The validated FASTA is written to a temporary file with a unique random ID, and Clustal-Omega is called via PHP's exec() with the user's chosen options, output format, sequence type (--seqtype), guide-tree iterations, and any extra flags. The result file is stored for download and its content is returned to the frontend as JSON.

Stage 4 — Output & Download

The frontend renders the alignment in a monospace panel, colour-coding the Clustal conservation line (* fully conserved, : strongly similar, . weakly similar). A download button serves the raw file with the correct extension for the chosen format.

Input Modes

A key design decision was to avoid asking the user to declare what kind of input they are providing. Instead, the backend detects the format automatically using regular expression matching and heuristics:

FASTA sequences —> pasted directly; the first non-blank line must start with >. If the user pastes raw sequence letters without a header, the app detects this and explains the correct format rather than failing silently.
UniProt accession IDs —> tokens matching the UniProt pattern (e.g. P69905) trigger a live fetch from uniprot.org/uniprot/{ID}.fasta. Partial failures (one bad ID among many) surface as warnings rather than blocking the alignment.
PDB entry IDs —> 4-character codes (e.g. 1HHO) are fetched from rcsb.org/fasta/entry/{ID}. Chain suffixes such as 1SBIA are stripped automatically.
File upload —> drag-and-drop or file-picker upload of .fasta, .fa, .fas, .txt, or .seq files up to 16 MB.

Output Formats

The application exposes all seven output formats supported by Clustal-Omega, selectable from a dropdown in the options panel. The result file is always offered for download with the correct file extension:

Clustal (.aln)

The classic Clustal format. Sequences are broken into blocks of 60 columns, with a conservation line below each block showing *, :, and . symbols for conservation level. Best for quick visual inspection.

FASTA / PHYLIP / Stockholm

FASTA is the most portable format for passing alignments to other tools. PHYLIP is required by many phylogenetics programs (e.g. RAxML). Stockholm is used by HMMER and Pfam for profile HMM construction.

MSF / SELEX / Vienna

MSF (GCG format) is accepted by older analysis pipelines. SELEX is used by some HMM tools. Vienna format is specific to RNA secondary structure alignment workflows.

Security Considerations

Because the app runs an external binary on user-provided input, several layers of protection were added to prevent misuse:

No shell expansion —> clustalo is called via PHP's exec() with every argument individually escaped using escapeshellarg(), making shell injection impossible.
Extra-options blocklist —> user-supplied CLI flags are parsed with shlex.split() and rejected if they contain shell metacharacters (; | & ` $ < >).
Download path validation —> the /download/<filename> route validates the filename against a strict regex before constructing any file path, preventing directory traversal attacks.
Upload size cap —> PHP's upload_max_filesize is set to 16 MB. Input files are deleted immediately after the alignment exits.

What I Learned

This project forced me to think about the full lifecycle of a bioinformatics tool, not just the science, but the engineering around it. Wrapping a command-line binary in a web interface is deceptively tricky, you have to handle everything the binary would normally tell the user via interactive prompts or manual flag inspection and surface it clearly in a UI designed for researchers who may not be comfortable with the terminal.

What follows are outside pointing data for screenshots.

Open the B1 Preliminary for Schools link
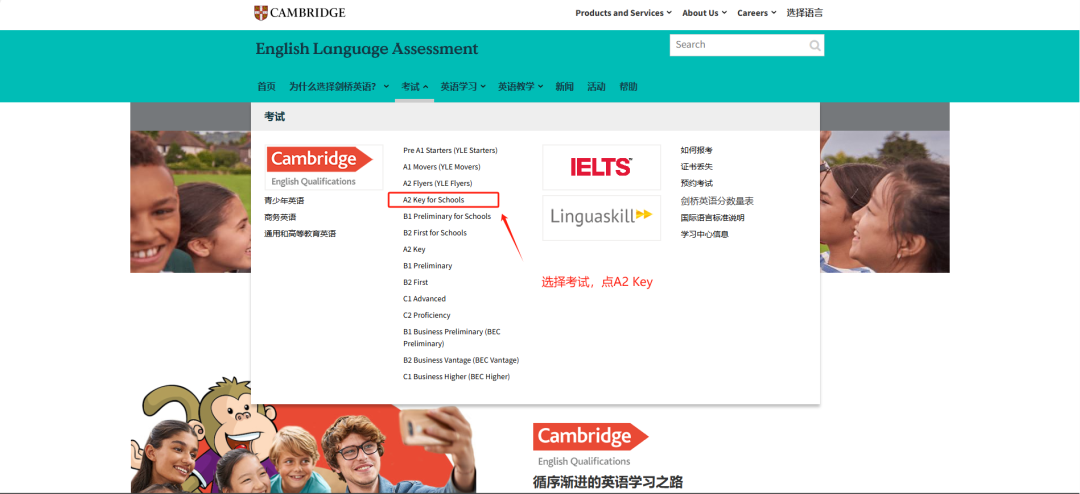 pos(447,216)
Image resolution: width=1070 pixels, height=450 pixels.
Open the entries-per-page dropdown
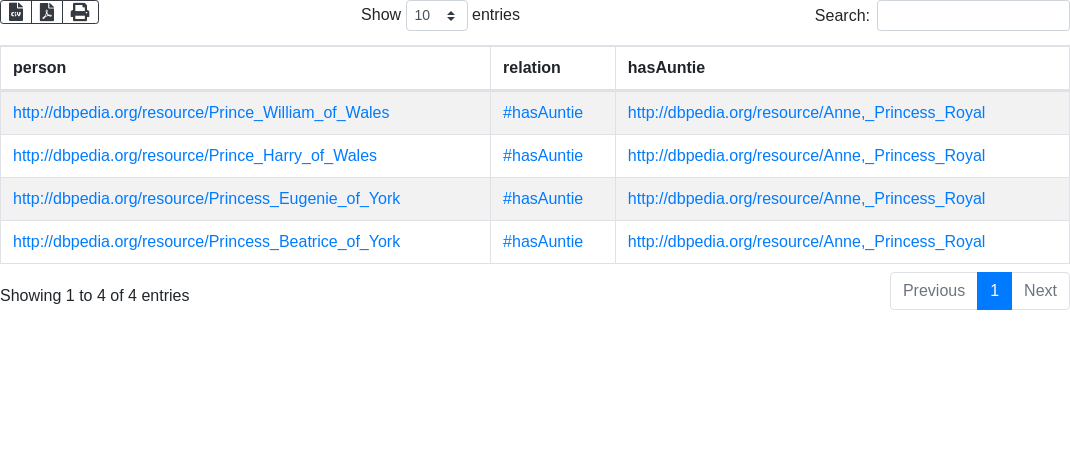click(x=436, y=16)
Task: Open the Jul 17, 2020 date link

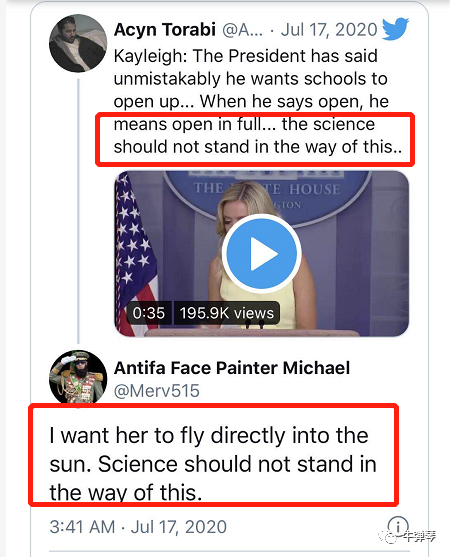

The most interesting technical challenge was the auto-detection logic. The naive approach (just check if it starts with >) breaks immediately when users paste sequences without headers, or when a PDB ID like 1SBI is ambiguous with a short sequence. Building the detection to be both robust and informative, giving users a specific, actionable error rather than "unrecognized format", required careful iteration.

On the deployment side, I learned the practical aspects of running a PHP application on a shared university Apache server — no virtual environments or process managers needed, just dropping files into public_html and pointing to the binary via .htaccess. Updates are a single git pull away.